Seismic company SeaBird Exploration increased its revenues during the last quarter of 2018 and managed to cut its losses compared to the prior-year period.
In its financial report released on Tuesday SeaBird said it had recorded revenues of $6.8 million in 4Q 2018 compared to $5.4 million in 3Q 2018 and $5.5 million in 4Q 2017.
The company reported a net loss of $3.7 million for 4Q 2018 compared to the net loss of $4.9 million in the same period in 2017.
The company had a vessel utilization of 58% in 4Q 2018, compared to 55% in 3Q 2018 and 42% in 4Q 2017.
The company had three active vessels during the quarter, one vessel starting operations late in 4Q after docking, and one vessel warm stacked. SeaBird said it expects to maintain four vessels in operation for the first quarter of 2019 and expects utilization for 1Q 2019 to be higher than 4Q 2018.

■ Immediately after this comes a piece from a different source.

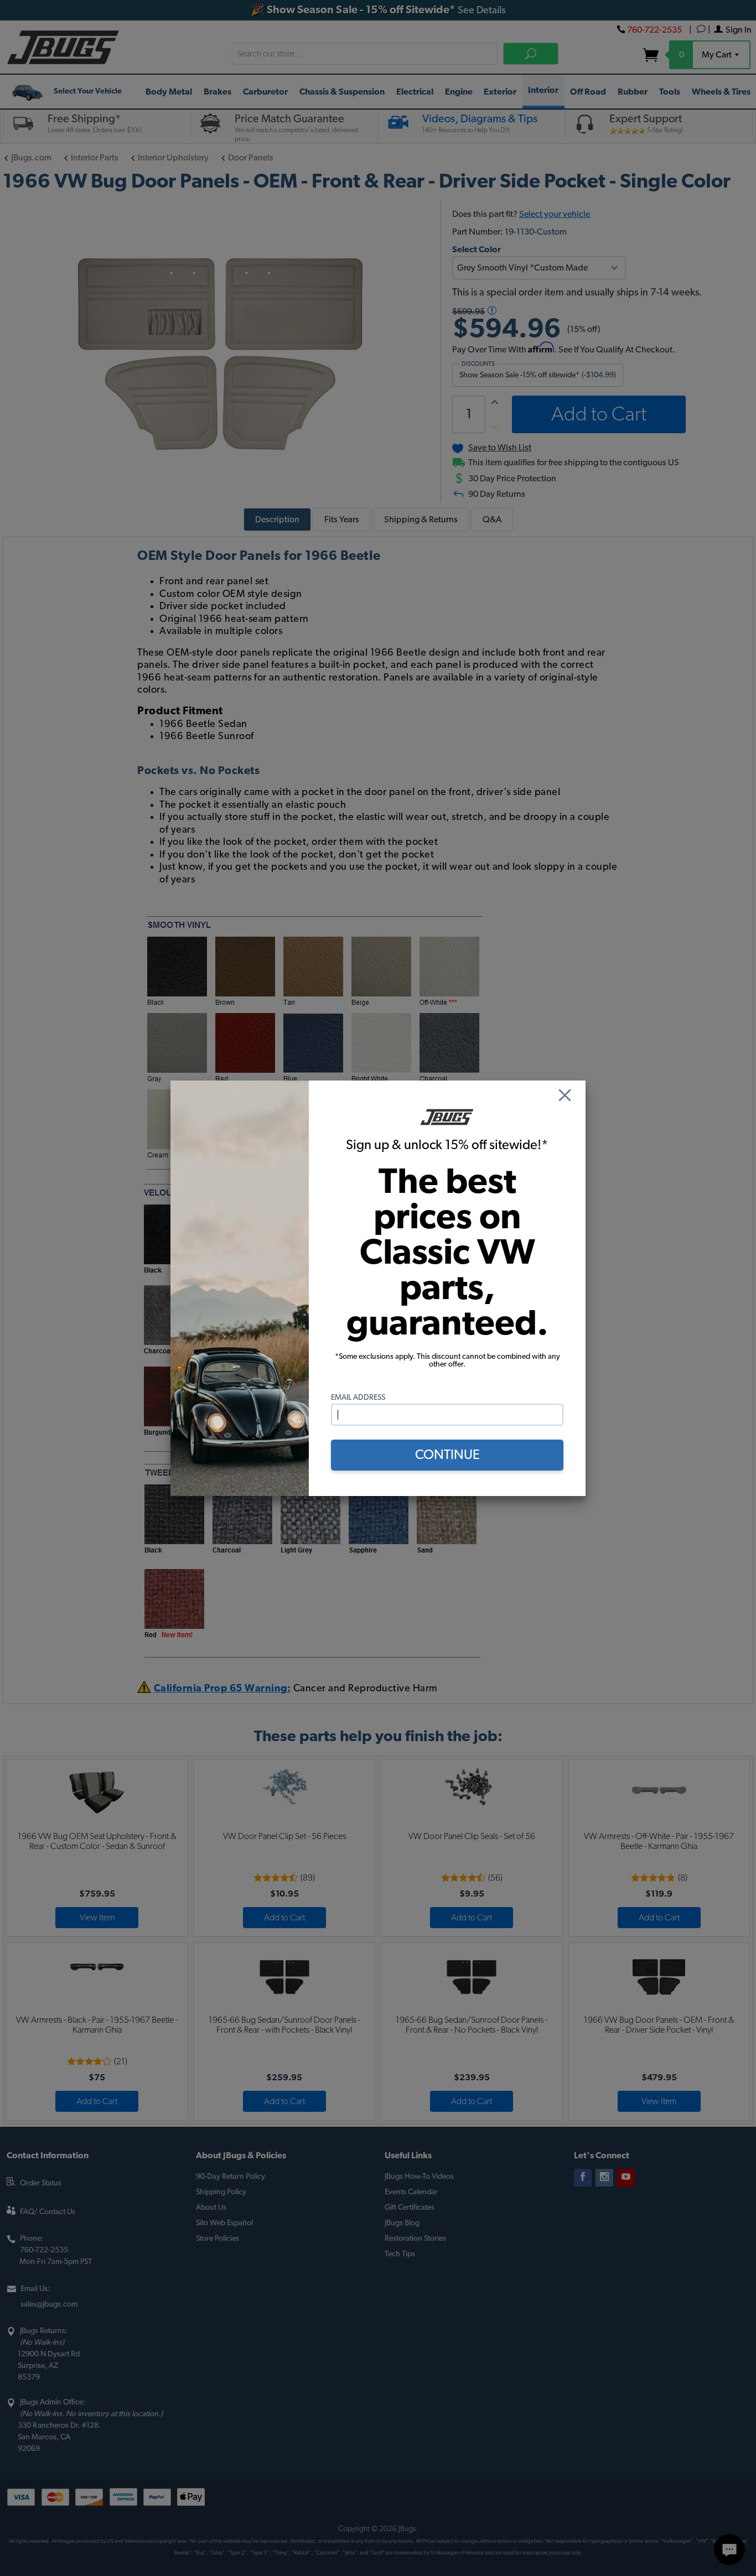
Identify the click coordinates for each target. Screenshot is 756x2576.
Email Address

Tendering activity healthy
SeaBird said that the improved oil & gas sentiment seen earlier in the year continued in quarter four, although the reduction in the oil price created some near-term uncertainty in the financial markets. Tendering activity continued at a healthy level.
According to the company, most contracts year to date have been related to ocean bottom seismic surveys (OBN) largely driven by the oil & gas companies’ focus on increased oil recovery on producing fields, as well as near-field exploration. The OBN market is thus experiencing strong growth with tenders coming from all geographic regions. OBN-related source vessel tenders have a high conversion rate.
“We continue to see a healthy number of exploration-related 2D and 3D streamer survey tenders, and we were recently awarded two 2D contract surveys in South America.
“Multi-client streamer activity is still lagging given limited prefunding. We would expect this market segment to improve as exploration spending by the oil companies increases,” SeaBird said.
“With many oil companies now indicating increased exploration activity and spending in 2019, we expect tender activity to recover and continue at a solid rate going forward. Moreover, we believe the ongoing consolidation of the seismic fleet and the reduction in seismic streamer operators have improved the company’s position in its core markets,” SeaBird stated.
Seismic spending in 2018 has largely been targeting increased oil recovery (IOR) from producing fields and near-field exploration, and this has resulted in a commensurate increase in source vessel demand related to ocean bottom seismic surveys. SeaBird stated it expects the growing volume of ocean bottom seismic activity to continue in 2019.